Show every line of the listing that contains the string "bullet".

====== SOURCE RECORDS

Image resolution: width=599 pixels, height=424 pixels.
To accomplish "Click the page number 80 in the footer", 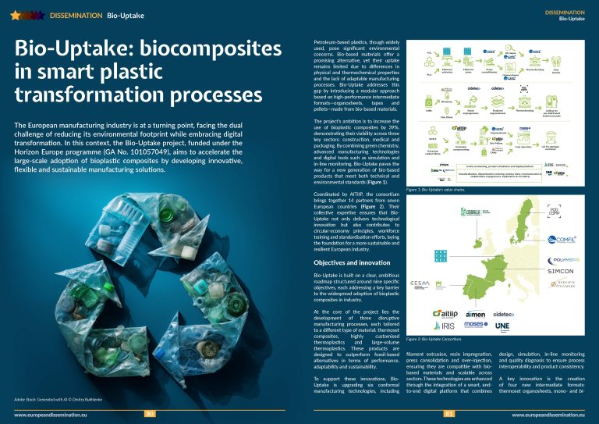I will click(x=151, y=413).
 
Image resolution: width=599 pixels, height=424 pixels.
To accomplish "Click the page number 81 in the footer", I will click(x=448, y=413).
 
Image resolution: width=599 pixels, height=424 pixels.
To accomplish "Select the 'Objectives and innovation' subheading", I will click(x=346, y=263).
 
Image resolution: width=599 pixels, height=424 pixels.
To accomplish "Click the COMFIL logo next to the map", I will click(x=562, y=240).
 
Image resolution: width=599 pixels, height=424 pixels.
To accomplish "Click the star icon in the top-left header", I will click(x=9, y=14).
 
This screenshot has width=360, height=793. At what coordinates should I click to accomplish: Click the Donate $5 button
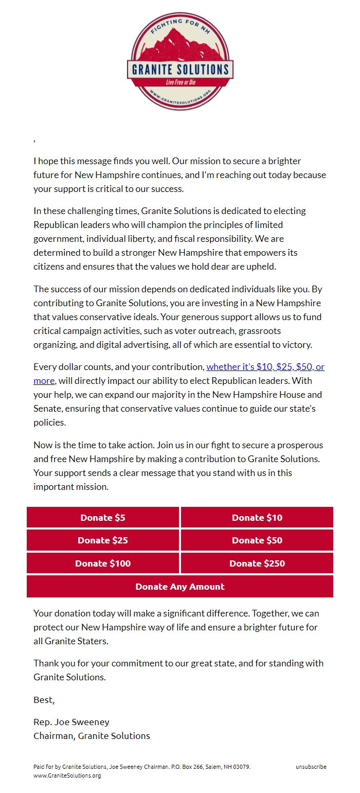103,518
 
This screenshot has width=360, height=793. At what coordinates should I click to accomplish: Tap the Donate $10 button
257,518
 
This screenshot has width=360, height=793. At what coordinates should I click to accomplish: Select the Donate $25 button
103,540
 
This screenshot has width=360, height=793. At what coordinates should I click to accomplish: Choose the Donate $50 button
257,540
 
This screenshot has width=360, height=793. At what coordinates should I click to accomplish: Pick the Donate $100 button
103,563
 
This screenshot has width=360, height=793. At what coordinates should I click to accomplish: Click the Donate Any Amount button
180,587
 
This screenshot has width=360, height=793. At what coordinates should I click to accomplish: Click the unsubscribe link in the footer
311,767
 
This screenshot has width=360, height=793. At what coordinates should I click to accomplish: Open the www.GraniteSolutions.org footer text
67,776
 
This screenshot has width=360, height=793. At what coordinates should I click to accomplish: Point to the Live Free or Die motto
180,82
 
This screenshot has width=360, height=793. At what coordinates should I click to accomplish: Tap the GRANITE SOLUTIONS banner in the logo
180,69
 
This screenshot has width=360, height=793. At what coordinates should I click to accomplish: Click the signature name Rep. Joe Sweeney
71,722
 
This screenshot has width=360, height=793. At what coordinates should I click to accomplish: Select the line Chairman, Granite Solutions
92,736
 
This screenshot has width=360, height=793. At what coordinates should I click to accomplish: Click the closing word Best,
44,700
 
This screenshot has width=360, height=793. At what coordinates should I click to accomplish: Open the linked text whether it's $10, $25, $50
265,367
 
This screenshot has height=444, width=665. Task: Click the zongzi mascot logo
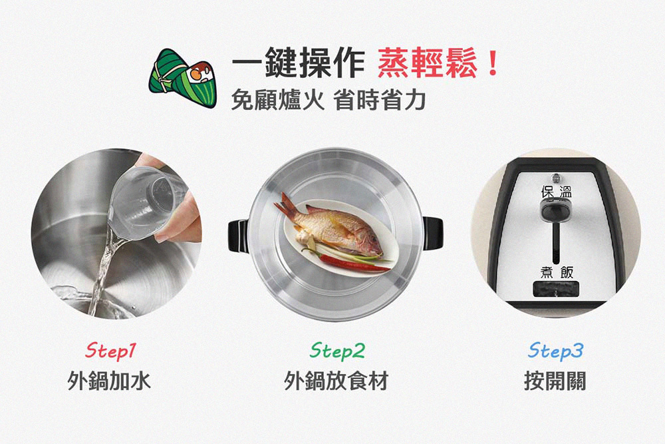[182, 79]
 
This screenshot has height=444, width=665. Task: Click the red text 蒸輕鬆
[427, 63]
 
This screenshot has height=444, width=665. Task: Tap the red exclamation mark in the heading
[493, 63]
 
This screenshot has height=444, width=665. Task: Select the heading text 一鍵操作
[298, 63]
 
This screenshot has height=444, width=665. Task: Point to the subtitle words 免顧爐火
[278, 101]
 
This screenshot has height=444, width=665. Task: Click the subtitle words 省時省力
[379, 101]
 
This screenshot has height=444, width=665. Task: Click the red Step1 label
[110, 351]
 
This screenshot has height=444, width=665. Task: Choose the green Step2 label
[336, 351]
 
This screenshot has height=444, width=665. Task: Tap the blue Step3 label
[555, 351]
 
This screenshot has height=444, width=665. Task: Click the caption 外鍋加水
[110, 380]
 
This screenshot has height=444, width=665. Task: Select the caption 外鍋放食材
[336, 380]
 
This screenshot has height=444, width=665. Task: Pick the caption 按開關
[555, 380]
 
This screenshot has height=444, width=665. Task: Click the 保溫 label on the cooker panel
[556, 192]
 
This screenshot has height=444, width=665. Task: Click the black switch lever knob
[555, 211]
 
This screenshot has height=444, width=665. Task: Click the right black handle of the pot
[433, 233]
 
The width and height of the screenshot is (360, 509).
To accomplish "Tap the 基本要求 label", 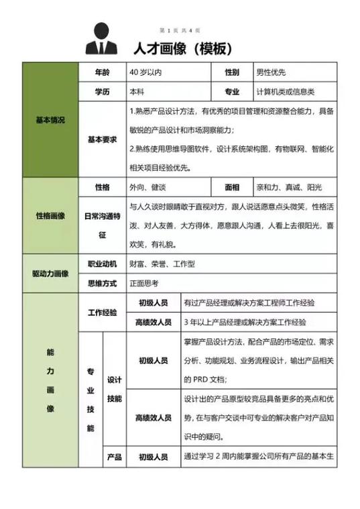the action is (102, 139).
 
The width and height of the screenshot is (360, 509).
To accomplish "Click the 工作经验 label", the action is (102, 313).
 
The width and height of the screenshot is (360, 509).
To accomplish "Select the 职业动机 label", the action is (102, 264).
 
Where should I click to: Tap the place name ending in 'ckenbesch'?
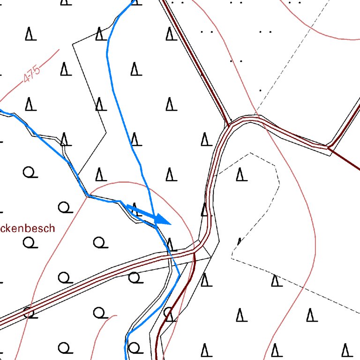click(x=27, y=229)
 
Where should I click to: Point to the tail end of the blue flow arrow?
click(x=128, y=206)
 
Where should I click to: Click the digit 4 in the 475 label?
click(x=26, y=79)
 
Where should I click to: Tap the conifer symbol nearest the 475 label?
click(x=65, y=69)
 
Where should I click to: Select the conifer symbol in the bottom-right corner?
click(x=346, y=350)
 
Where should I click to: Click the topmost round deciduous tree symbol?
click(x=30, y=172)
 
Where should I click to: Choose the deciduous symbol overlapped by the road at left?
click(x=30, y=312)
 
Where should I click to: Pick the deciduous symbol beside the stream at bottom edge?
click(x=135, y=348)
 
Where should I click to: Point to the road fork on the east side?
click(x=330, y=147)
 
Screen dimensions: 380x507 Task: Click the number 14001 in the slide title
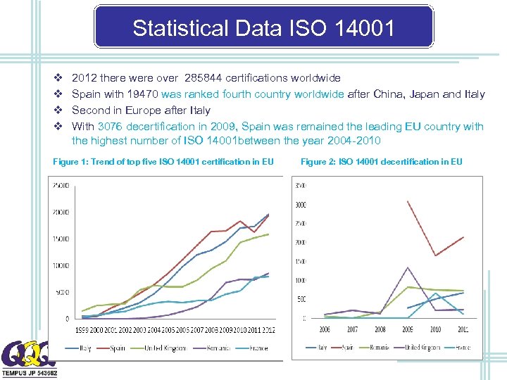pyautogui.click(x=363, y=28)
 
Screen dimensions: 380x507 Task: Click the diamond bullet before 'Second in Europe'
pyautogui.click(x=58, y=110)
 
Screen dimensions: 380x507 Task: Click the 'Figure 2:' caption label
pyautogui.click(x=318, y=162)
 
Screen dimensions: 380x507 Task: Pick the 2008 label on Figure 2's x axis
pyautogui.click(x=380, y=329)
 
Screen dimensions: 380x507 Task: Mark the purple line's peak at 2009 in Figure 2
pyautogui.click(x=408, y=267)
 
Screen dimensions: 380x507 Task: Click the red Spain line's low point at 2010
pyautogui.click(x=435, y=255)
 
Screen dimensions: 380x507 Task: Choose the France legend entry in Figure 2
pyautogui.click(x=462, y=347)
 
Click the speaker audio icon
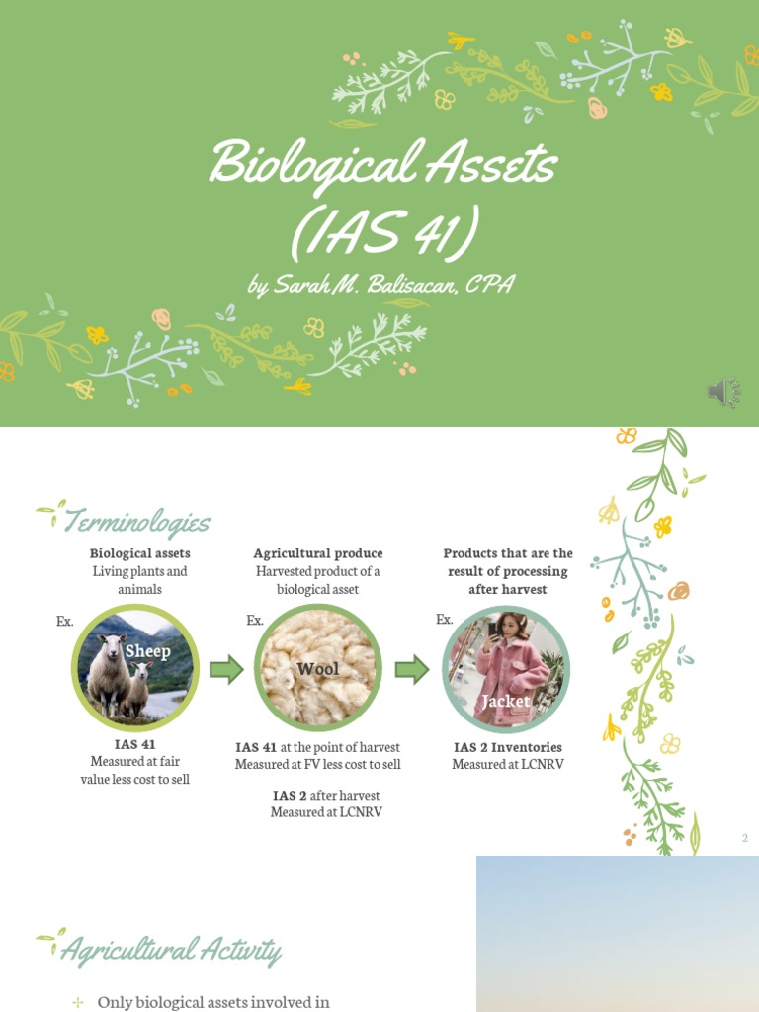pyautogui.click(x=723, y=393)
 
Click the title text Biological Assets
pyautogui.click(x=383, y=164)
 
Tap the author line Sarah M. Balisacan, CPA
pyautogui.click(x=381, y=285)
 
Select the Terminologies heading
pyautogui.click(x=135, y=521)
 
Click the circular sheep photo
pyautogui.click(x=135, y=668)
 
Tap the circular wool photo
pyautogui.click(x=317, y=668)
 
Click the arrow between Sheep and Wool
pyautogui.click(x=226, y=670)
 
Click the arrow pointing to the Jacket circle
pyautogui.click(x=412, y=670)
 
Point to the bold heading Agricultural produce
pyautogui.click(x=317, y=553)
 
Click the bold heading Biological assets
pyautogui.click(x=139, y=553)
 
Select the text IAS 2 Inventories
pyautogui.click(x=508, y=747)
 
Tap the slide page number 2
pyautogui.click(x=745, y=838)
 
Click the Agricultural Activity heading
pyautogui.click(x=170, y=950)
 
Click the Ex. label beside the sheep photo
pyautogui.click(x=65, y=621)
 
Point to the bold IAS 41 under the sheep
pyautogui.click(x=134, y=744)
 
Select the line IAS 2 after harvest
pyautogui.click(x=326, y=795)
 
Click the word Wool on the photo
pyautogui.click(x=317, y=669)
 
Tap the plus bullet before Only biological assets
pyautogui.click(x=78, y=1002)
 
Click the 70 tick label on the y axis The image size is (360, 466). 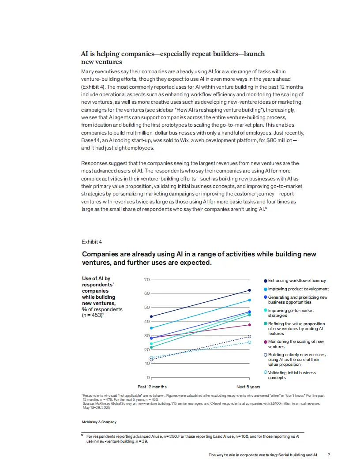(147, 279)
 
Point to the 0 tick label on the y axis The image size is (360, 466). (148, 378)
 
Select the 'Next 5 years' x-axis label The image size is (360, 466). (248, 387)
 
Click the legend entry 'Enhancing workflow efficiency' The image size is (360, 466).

============

OUTPUT OF THE EXERCISE:
Screen dimensions: 380x507 Task: Click the diamond bullet before 'Second in Europe'
Tap the plus bullet before Only biological assets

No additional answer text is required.